Takadaya Kahei (高田屋 嘉兵衛) was a Japanese merchant credited with transforming the trading outpost of Hakodate in Japan's northern island of Hokkaidō into a thriving city. He is also recognised for opening the northern Etorofu sea route to the Kuril island fisheries and helping settle territorial disputes with Russia over the islands.

Takadaya Kahei was born to a farming family, but left his birthplace when was 13, to work in Kobe as a sailor. He earned sufficient money to purchase his own Kitamaebune trading ship and sailed to Hakodate in the summer of 1796. He set up a business in the town, which at the time was a small trading outpost. He is reputed to have made a fortune through trade by importing sake, salt, rice and other staples to Ezochi (the Japanese area of Hokkaidō) and exporting herring, salmon and kelp to Honshū. He later developed trading routes to the Kuril Islands and operated many fisheries around Nemuro, a town on Hokkaidō's east coast. Takadaya is also known for his services in developing Hakodate. He repaired streets, cultivated the land and forested trees for lumber. After a destructive fire in 1806 he provided food, clothing and new housing for victims of the disaster. He also paid for workmen from Osaka to sink new wells and donated water pumps for fire fighting.

He acquired a status as one of the most famous merchants in the era for his role in the Golovnin Incident.

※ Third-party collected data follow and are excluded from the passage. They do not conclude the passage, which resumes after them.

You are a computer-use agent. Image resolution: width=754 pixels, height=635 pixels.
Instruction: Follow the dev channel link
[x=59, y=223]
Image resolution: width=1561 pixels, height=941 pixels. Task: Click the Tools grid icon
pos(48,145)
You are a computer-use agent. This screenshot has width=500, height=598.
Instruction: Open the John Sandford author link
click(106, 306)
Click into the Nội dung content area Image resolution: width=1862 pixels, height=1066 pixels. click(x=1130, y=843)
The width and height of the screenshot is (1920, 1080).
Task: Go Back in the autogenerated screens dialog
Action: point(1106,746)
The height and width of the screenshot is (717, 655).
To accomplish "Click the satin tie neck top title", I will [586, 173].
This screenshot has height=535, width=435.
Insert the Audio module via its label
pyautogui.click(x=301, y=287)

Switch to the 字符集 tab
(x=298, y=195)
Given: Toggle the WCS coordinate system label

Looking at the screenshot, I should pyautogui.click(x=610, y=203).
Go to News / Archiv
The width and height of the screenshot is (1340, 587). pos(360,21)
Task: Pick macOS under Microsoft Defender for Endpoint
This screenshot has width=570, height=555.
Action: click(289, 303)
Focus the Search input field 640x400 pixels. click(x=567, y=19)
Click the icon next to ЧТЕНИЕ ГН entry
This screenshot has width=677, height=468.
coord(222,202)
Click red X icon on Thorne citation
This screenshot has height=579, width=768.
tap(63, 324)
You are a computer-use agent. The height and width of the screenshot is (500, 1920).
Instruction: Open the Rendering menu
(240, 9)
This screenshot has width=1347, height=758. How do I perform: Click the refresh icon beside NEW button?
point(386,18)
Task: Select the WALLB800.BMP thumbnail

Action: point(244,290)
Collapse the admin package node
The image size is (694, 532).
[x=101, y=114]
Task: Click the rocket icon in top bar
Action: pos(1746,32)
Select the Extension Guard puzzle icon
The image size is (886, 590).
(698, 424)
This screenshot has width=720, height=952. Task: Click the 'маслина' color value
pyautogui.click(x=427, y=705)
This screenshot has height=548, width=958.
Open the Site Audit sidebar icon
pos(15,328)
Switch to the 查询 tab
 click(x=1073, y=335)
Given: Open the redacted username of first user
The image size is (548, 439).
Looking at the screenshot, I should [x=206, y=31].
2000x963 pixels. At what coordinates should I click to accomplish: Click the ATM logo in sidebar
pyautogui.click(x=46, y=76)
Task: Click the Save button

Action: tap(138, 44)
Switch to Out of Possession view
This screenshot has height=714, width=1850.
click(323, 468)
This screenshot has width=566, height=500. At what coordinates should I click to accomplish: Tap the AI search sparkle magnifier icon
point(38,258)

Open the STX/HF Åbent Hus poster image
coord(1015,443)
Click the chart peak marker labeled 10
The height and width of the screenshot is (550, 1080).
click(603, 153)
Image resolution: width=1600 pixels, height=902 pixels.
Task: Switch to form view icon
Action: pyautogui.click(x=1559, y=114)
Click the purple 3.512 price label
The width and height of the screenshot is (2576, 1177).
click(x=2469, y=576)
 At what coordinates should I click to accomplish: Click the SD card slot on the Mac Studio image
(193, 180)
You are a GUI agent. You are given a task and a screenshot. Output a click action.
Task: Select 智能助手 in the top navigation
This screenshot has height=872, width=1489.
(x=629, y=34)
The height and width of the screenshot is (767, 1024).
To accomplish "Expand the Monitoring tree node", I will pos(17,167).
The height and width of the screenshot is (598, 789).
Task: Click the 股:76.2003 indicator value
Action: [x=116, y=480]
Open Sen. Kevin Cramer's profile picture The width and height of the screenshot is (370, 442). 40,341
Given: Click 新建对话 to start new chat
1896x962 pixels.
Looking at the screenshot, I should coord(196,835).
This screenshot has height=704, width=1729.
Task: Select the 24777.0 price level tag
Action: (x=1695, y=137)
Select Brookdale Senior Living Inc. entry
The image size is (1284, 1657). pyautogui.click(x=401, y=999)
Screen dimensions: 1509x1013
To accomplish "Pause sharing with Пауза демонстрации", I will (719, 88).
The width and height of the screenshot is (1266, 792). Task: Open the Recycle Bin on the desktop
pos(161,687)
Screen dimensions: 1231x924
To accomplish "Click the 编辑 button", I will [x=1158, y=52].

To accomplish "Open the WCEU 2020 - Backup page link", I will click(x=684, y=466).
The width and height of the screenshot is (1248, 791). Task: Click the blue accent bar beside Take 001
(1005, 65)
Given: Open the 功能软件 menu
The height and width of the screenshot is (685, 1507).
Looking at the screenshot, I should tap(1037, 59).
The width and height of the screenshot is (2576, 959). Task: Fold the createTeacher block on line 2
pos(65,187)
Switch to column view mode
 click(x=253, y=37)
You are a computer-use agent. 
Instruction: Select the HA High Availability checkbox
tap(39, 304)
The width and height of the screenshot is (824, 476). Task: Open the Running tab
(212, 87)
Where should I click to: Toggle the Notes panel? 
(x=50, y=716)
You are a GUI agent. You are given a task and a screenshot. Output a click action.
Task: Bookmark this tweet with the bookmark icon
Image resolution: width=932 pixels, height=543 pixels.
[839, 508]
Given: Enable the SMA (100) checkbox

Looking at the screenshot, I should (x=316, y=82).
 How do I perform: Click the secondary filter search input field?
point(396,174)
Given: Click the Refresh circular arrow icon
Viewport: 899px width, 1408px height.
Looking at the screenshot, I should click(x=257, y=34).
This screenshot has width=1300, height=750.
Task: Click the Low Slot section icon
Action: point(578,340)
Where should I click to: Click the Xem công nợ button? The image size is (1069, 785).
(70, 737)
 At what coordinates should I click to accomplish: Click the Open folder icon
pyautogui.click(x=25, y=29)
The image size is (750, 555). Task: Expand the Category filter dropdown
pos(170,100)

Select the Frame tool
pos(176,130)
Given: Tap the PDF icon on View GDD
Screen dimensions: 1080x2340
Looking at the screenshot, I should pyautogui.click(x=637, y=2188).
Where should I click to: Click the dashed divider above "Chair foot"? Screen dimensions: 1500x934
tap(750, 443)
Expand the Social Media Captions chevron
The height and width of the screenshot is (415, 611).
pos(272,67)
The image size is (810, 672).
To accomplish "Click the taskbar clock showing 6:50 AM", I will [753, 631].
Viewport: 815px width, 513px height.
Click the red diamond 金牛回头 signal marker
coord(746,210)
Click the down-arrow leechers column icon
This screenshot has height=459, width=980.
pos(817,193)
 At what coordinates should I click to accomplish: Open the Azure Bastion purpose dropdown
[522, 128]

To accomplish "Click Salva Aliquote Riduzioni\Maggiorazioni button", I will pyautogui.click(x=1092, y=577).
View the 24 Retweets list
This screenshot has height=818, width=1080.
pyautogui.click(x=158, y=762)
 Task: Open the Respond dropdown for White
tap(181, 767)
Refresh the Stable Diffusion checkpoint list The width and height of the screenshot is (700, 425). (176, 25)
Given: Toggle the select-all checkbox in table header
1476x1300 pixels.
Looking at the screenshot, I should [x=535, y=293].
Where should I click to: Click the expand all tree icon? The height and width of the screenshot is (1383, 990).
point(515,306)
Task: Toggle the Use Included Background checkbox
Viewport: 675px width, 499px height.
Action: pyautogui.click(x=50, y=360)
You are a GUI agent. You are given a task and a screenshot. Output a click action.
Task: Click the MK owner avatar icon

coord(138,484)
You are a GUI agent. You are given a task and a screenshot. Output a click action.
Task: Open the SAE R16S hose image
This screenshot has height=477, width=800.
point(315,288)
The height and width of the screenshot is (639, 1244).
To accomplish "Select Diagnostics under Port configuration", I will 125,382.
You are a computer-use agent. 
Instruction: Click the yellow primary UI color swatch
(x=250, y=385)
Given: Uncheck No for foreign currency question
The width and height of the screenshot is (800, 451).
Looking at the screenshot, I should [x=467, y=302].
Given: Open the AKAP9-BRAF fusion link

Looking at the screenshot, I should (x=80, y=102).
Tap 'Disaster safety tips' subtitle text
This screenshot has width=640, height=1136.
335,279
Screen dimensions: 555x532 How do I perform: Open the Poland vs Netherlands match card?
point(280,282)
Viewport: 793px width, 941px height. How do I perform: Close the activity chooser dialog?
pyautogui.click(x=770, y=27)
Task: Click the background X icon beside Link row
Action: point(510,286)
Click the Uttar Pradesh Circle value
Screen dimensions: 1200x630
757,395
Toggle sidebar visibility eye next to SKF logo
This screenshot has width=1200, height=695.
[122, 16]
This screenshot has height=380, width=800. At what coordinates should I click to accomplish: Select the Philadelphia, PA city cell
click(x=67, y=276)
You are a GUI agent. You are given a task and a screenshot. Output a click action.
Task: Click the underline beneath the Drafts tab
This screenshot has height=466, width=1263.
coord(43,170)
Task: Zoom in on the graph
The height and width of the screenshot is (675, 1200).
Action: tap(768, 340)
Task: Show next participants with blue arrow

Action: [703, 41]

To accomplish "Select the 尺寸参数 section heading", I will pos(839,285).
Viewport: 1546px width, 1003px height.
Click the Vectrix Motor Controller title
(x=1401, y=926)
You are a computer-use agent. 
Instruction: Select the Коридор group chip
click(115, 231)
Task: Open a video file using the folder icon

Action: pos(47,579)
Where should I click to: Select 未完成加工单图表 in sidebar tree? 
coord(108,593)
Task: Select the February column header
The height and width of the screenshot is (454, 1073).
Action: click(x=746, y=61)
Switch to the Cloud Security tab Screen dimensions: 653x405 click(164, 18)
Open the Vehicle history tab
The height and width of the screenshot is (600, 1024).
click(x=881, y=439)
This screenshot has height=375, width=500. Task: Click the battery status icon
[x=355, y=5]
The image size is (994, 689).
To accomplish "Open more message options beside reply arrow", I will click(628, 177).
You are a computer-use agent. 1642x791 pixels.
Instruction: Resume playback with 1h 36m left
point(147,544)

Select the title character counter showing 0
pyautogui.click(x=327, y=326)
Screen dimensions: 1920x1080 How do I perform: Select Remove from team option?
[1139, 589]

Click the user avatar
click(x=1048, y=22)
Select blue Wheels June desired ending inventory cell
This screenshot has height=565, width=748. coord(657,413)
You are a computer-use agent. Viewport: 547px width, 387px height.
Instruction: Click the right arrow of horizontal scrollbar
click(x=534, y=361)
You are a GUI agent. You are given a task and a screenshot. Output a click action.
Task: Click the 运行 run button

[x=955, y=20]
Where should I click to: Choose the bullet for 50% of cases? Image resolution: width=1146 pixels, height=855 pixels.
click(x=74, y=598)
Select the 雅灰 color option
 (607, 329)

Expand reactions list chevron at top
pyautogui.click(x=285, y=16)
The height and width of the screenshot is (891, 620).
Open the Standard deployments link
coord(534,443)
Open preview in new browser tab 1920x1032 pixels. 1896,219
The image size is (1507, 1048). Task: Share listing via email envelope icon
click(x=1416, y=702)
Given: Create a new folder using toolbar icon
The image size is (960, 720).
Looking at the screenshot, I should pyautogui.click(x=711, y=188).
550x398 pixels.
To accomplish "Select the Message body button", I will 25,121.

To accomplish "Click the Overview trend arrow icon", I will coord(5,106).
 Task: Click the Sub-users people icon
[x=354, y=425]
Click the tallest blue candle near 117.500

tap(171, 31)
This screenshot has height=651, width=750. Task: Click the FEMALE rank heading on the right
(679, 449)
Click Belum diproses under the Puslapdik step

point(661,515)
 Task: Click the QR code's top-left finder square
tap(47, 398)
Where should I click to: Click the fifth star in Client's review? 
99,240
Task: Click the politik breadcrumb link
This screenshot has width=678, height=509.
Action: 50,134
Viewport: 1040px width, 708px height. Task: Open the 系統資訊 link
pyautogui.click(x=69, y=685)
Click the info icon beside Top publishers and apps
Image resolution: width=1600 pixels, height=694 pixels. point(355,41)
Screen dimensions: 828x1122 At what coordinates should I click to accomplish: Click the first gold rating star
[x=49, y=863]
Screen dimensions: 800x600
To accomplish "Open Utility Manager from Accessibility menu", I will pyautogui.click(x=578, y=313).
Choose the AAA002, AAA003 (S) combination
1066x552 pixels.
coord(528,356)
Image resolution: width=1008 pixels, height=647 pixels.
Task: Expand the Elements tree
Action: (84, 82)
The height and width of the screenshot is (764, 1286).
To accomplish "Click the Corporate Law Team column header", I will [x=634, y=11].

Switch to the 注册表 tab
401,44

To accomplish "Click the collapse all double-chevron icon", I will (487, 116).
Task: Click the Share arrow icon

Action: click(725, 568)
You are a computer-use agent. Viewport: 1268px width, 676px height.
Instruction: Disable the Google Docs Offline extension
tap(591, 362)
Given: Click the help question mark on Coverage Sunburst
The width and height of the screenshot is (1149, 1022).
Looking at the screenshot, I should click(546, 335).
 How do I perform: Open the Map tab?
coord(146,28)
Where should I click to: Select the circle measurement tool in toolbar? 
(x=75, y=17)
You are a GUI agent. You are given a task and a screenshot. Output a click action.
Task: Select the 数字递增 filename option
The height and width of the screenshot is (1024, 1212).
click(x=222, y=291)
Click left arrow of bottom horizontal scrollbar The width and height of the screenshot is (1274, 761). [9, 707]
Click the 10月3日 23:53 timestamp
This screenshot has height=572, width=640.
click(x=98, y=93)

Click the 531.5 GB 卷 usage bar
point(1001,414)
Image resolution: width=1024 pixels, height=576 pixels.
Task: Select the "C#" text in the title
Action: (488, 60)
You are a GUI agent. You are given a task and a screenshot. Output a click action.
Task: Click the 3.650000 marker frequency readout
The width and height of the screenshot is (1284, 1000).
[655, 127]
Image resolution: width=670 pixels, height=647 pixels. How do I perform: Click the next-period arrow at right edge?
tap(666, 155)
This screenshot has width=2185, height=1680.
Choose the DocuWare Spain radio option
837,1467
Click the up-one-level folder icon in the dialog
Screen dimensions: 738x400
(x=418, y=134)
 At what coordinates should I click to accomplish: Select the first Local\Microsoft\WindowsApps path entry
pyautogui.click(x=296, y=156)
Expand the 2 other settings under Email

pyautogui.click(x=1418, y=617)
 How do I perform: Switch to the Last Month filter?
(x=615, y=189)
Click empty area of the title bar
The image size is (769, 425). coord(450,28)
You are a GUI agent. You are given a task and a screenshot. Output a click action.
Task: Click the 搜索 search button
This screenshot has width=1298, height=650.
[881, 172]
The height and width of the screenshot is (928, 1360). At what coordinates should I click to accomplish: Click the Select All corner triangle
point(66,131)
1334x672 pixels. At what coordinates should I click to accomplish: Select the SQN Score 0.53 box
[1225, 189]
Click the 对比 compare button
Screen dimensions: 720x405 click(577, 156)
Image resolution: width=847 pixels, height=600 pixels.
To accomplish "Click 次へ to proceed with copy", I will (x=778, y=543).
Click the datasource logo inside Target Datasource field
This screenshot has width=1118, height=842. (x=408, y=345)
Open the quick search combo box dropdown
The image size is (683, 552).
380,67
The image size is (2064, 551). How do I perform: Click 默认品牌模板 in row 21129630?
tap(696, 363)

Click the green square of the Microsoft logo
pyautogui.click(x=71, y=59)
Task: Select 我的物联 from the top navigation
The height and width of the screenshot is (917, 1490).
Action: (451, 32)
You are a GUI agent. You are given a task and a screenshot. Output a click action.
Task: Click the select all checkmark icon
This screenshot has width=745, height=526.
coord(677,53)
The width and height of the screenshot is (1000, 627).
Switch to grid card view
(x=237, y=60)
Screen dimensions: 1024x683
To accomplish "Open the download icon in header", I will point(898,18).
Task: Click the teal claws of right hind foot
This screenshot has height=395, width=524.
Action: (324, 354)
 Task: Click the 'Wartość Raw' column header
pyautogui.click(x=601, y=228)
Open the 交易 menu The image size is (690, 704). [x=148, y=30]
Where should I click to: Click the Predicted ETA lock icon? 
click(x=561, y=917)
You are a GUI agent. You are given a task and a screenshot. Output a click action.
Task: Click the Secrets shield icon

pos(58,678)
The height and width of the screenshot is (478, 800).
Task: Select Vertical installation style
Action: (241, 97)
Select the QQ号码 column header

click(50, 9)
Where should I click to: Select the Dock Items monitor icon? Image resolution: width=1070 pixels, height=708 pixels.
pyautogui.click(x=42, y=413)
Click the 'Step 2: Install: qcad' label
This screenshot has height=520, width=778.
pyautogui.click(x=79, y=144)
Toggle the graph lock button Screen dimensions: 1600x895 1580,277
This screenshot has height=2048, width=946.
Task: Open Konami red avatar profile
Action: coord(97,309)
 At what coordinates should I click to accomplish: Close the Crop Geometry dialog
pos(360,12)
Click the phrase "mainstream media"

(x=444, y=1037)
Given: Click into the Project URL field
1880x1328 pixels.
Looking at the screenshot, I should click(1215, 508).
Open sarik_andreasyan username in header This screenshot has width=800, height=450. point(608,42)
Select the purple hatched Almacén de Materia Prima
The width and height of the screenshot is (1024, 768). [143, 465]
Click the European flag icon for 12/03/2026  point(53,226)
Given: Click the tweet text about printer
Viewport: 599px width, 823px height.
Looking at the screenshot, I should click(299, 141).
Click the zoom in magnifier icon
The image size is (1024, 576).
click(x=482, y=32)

In 1812, during a dispute over the Kuril Island territorial waters, Takadaya Kahei was captured by Petr Rikord, captain of the Russian navy sloop in retaliation for the Japanese capture of explorer Vasily Golovnin. Along with his four sailors who were also captured on board the Kanze-maru, Takadaya was confined to Kamchatka for several months, his release finally secured through diplomacy. During his imprisonment he learned the Russian language and later worked with Vasily Golovnin to settle the Kuril Islands territorial border between the two countries.

At the age of 50, Takadaya returned to his birthplace of Awaji Island. He died in 1827.

A festival is held in Hakodate every year in late July to commemorate Takadaya Kahei.